Pair Corralation between China Citic and Xinjiang Communications
Assuming the 90 days trading horizon China Citic is expected to generate 5.15 times less return on investment than Xinjiang Communications. But when comparing it to its historical volatility, China Citic Bank is 1.78 times less risky than Xinjiang Communications. It trades about 0.05 of its potential returns per unit of risk. Xinjiang Communications Construction is currently generating about 0.13 of returns per unit of risk over similar time horizon. If you would invest 1,079 in Xinjiang Communications Construction on December 2, 2024 and sell it today you would earn a total of 108.00 from holding Xinjiang Communications Construction or generate 10.01% return on investment over 90 days.

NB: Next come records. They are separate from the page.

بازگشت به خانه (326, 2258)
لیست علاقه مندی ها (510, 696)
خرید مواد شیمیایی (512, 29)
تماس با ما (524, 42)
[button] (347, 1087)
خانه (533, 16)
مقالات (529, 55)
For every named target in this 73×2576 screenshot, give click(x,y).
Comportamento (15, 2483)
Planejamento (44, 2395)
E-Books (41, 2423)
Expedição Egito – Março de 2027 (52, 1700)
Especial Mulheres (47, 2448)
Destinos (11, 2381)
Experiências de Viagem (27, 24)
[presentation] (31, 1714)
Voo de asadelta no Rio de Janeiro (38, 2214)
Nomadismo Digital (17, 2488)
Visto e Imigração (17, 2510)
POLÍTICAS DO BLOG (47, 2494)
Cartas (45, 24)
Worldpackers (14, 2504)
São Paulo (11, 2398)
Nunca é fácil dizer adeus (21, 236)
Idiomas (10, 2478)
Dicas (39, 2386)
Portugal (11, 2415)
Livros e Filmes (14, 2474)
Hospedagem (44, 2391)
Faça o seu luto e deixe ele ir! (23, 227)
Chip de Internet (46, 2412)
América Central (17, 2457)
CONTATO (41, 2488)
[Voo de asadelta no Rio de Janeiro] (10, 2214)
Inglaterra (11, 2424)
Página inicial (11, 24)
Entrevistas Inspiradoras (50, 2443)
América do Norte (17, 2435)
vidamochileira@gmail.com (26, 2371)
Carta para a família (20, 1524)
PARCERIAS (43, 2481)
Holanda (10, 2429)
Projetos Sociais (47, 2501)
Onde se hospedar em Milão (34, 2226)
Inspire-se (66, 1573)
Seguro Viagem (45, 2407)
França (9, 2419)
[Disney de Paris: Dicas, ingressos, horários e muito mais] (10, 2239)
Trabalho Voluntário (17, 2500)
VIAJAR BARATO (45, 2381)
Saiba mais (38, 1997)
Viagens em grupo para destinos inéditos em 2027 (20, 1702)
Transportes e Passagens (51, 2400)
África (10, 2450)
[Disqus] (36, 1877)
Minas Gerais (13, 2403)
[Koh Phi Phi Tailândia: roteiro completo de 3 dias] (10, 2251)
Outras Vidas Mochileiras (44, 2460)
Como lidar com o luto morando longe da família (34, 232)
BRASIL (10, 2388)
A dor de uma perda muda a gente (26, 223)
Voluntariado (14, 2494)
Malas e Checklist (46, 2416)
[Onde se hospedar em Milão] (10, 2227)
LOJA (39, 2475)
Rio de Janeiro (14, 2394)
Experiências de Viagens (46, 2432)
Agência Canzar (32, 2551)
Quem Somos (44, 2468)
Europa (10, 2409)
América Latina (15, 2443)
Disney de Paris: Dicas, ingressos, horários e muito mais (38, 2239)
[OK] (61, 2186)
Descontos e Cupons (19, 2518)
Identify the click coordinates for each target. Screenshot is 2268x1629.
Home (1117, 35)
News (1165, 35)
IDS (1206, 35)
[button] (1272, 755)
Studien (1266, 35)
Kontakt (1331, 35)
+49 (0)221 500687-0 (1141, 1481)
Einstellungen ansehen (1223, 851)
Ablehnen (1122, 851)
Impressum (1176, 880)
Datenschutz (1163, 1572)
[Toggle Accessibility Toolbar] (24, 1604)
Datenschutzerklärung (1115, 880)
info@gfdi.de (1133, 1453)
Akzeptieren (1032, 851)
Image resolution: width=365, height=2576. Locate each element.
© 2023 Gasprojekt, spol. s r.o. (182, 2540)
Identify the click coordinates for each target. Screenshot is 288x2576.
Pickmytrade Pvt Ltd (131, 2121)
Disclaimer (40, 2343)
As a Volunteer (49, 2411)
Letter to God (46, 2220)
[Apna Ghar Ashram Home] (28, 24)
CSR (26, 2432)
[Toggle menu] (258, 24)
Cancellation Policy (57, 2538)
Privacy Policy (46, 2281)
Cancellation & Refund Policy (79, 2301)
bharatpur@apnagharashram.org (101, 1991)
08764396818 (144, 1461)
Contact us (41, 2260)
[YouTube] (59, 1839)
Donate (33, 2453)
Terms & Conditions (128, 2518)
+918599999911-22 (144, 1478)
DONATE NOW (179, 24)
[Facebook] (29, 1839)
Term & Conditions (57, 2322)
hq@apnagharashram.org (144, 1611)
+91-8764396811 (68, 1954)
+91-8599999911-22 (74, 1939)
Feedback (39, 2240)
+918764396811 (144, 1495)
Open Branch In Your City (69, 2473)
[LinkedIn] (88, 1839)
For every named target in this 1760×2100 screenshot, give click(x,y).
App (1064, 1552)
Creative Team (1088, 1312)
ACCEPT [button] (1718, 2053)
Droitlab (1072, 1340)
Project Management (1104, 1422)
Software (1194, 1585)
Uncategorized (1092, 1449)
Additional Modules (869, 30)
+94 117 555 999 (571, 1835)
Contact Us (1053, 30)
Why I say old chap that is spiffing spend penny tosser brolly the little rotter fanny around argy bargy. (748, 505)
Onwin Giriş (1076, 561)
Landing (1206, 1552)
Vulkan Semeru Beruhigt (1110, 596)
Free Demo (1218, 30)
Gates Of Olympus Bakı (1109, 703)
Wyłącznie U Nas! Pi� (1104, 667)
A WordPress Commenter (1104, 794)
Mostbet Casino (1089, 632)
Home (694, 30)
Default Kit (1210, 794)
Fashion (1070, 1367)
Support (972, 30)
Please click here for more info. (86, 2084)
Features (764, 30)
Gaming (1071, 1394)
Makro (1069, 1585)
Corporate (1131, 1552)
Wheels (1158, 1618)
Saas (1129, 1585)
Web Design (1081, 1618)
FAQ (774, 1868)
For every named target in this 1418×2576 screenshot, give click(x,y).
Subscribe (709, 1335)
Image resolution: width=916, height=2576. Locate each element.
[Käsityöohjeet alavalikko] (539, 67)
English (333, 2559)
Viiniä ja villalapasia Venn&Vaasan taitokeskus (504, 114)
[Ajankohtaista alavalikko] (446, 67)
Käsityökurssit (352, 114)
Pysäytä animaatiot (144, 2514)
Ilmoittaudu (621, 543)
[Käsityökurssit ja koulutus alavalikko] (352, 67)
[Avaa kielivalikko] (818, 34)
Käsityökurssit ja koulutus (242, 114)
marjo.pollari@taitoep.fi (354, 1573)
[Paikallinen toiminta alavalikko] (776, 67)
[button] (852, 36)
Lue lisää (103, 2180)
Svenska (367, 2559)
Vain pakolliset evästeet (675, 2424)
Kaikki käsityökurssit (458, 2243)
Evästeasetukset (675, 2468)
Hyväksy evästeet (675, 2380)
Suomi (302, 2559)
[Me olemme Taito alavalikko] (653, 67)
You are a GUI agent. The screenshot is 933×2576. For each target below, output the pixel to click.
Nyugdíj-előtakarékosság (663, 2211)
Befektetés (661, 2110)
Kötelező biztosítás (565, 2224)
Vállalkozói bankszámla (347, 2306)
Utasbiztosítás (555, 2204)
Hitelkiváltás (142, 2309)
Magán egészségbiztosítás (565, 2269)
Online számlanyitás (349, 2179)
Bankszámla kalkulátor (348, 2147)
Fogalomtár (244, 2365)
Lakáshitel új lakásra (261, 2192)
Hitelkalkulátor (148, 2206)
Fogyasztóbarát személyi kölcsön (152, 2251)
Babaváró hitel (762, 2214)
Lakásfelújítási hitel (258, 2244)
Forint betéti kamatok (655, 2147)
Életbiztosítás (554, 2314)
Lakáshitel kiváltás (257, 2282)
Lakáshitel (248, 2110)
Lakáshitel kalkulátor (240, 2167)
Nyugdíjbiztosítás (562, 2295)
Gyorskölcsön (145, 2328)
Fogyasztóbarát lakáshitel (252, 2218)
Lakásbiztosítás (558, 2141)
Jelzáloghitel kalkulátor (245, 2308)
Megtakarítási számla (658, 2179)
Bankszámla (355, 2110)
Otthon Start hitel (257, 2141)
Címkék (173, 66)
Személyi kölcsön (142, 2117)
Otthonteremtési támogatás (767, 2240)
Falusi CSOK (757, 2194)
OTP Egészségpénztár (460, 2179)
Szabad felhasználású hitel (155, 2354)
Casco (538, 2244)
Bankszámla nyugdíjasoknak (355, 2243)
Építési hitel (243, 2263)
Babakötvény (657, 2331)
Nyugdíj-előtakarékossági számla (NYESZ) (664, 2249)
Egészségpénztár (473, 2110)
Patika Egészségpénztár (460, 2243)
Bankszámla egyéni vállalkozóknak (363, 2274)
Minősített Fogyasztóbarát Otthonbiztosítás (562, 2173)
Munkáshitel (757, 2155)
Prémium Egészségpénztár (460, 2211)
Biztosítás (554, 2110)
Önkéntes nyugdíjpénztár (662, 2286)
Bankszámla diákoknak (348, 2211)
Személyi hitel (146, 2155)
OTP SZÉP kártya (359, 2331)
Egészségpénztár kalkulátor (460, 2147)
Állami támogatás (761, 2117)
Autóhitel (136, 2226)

Time Period | 3 Months [change] |
Direction | Moves Together |
Strength | Weak |
Accuracy | 100.0% |
Values | Daily Returns |
China Citic Bank vs. Xinjiang Communications Constr
Performance |
Timeline |
China Citic Bank |
Xinjiang Communications |
China Citic and Xinjiang Communications Volatility Contrast
Predicted Return Density |
Returns |
Pair Trading with China Citic and Xinjiang Communications
The main advantage of trading using opposite China Citic and Xinjiang Communications positions is that it hedges away some unsystematic risk. Because of two separate transactions, even if China Citic position performs unexpectedly, Xinjiang Communications can make up some of the losses. Pair trading also minimizes risk from directional movements in the market. For example, if an entire industry or sector drops because of unexpected headlines, the short position in Xinjiang Communications will offset losses from the drop in Xinjiang Communications' long position.China Citic vs. Nuode Investment Co | China Citic vs. Cultural Investment Holdings | China Citic vs. Eyebright Medical Technology | China Citic vs. Jointo Energy Investment |
Check out your portfolio center.Note that this page's information should be used as a complementary analysis to find the right mix of equity instruments to add to your existing portfolios or create a brand new portfolio. You can also try the Global Correlations module to find global opportunities by holding instruments from different markets.